### To do
Keep to one stretch of the data below, the lines from the one with "Task: Click the padlock" up to and including the one with "You are a computer-use agent. Screen", and return that stretch exactly.

### Input
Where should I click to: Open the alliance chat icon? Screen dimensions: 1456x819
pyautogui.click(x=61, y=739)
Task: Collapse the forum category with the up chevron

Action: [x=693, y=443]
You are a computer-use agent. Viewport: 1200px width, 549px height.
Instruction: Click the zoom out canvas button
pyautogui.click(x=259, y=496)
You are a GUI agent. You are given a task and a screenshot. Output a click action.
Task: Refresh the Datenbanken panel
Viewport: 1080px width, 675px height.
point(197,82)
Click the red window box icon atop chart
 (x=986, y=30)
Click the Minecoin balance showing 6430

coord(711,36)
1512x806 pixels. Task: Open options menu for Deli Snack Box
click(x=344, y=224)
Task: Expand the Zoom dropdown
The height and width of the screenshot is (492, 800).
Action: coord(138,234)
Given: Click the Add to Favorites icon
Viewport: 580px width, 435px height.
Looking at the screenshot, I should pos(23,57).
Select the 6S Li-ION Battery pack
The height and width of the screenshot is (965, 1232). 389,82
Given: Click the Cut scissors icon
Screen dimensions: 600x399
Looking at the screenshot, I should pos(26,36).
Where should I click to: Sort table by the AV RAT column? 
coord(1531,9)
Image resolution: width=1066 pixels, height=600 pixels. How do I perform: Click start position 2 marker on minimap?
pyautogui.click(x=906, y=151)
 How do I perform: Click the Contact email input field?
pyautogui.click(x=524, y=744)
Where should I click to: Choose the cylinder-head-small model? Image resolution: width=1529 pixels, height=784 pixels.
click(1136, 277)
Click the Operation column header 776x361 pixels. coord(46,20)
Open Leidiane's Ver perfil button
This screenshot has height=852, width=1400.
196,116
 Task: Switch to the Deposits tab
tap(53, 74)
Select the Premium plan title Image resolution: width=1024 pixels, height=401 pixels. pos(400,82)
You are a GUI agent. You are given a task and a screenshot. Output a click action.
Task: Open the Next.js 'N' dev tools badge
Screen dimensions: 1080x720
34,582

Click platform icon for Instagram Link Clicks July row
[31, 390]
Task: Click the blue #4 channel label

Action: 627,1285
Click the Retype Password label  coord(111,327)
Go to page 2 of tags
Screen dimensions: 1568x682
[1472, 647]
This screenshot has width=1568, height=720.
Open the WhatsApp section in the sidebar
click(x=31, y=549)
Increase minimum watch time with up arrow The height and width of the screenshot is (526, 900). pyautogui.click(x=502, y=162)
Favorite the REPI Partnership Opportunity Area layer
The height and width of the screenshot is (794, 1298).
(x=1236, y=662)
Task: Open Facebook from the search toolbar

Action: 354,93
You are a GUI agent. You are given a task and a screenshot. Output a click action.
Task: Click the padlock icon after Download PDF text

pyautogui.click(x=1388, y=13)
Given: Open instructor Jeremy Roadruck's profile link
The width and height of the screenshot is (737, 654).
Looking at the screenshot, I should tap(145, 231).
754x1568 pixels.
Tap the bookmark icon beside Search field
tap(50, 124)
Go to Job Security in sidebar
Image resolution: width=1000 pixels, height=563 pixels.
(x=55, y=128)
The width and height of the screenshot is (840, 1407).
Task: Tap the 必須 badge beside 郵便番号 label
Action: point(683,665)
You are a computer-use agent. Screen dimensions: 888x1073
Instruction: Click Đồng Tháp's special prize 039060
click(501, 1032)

### Answer for this exercise
Task: Click the padlock icon after Download PDF text

pyautogui.click(x=1388, y=13)
Given: Open instructor Jeremy Roadruck's profile link
The width and height of the screenshot is (737, 654).
Looking at the screenshot, I should tap(145, 231).
754x1568 pixels.
Tap the bookmark icon beside Search field
tap(50, 124)
Go to Job Security in sidebar
Image resolution: width=1000 pixels, height=563 pixels.
(x=55, y=128)
The width and height of the screenshot is (840, 1407).
Task: Tap the 必須 badge beside 郵便番号 label
Action: point(683,665)
You are a computer-use agent. Screen dimensions: 888x1073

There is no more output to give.